## WORK REQUEST:
What you return must match the records below character for character, except that no picture appears.
-- Opening Marker --
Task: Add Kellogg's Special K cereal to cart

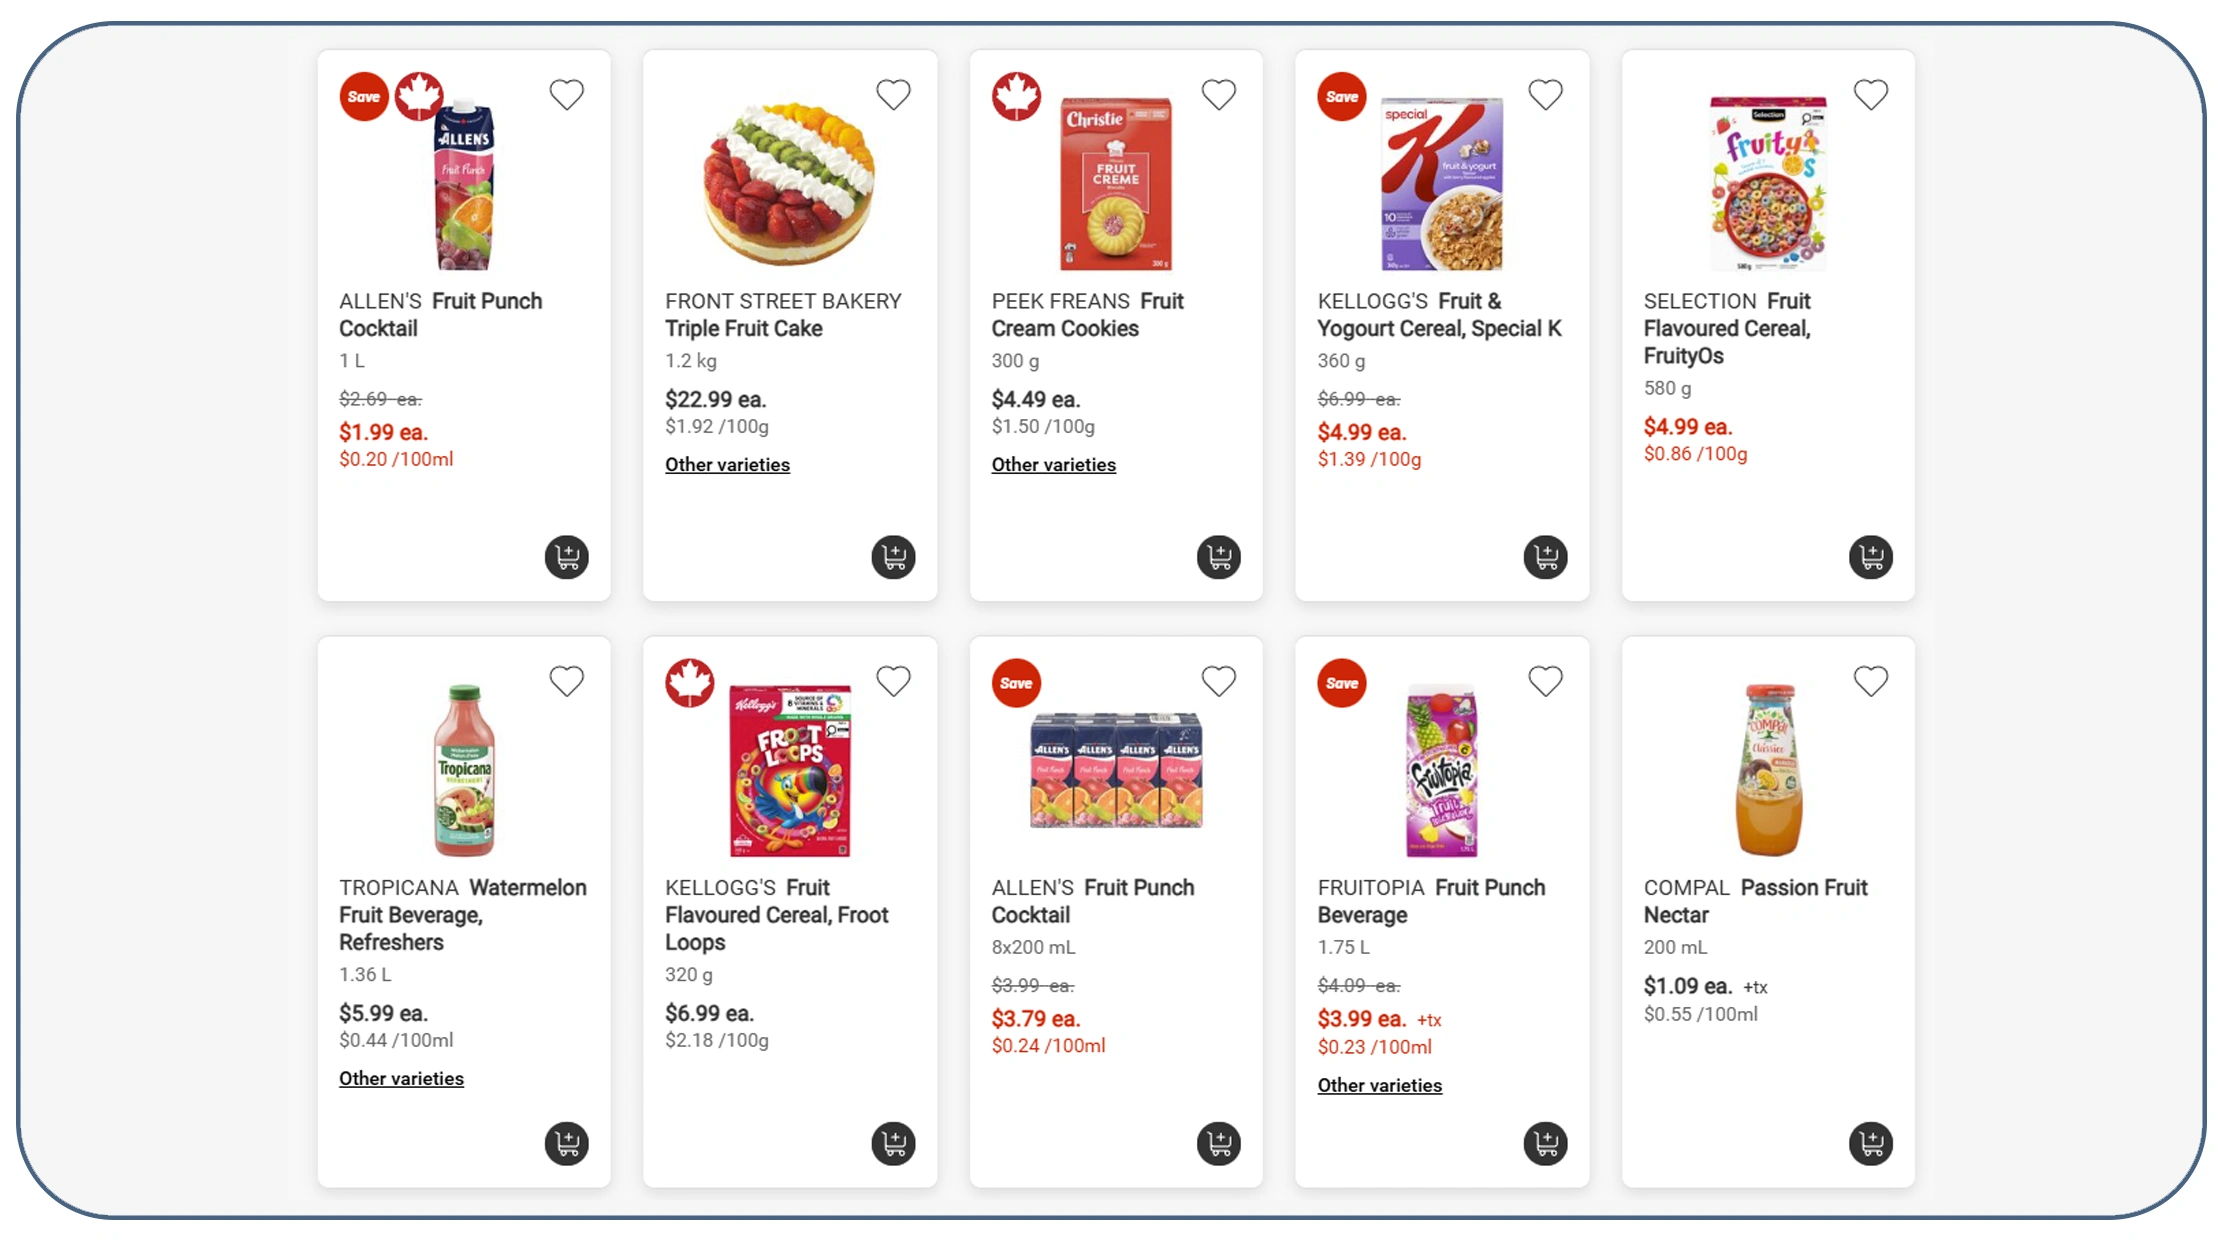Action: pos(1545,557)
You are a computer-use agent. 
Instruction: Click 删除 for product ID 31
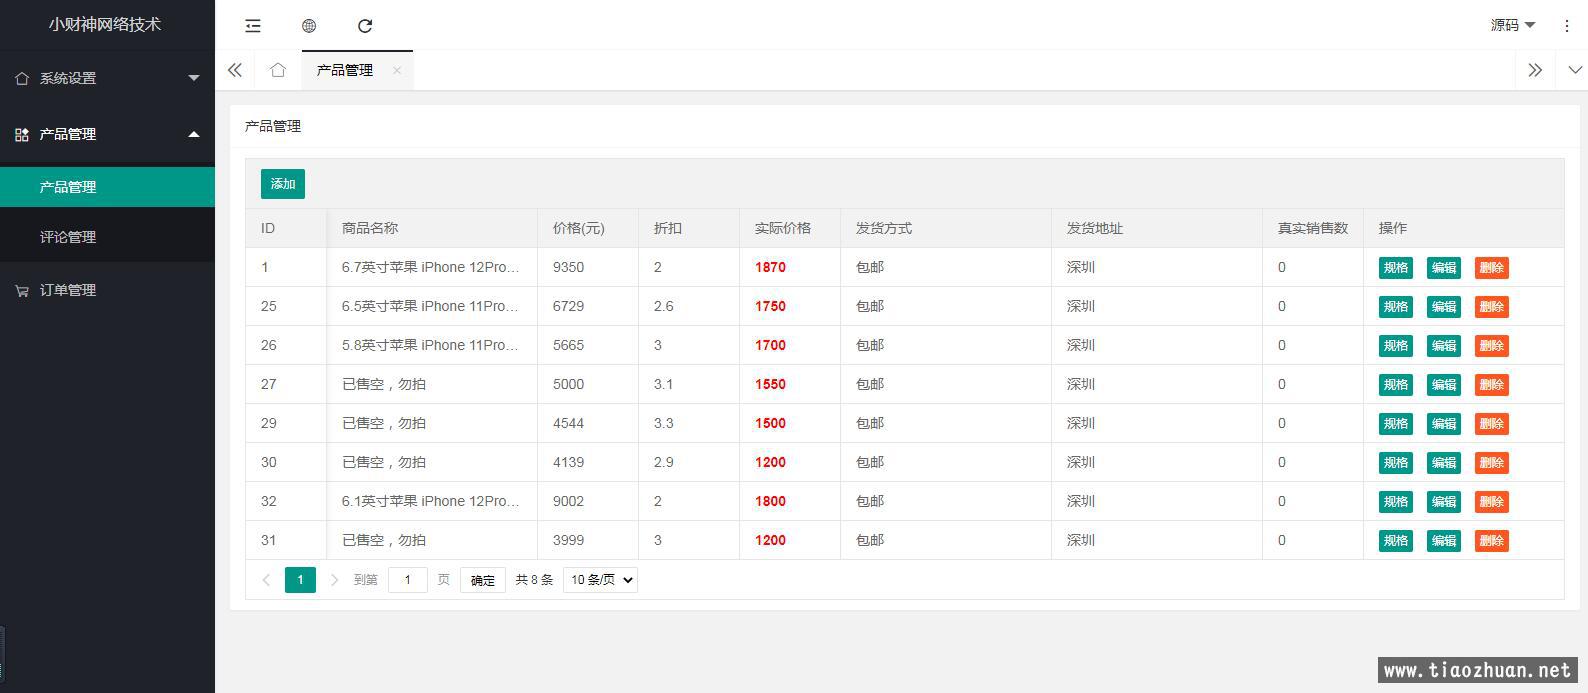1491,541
-- Closing Marker --
## EXERCISE OUTPUT:
Task: Add Kellogg's Special K cereal to cart

Action: pos(1545,557)
You are a computer-use agent. 
Instruction: Click 删除 for product ID 31
1491,541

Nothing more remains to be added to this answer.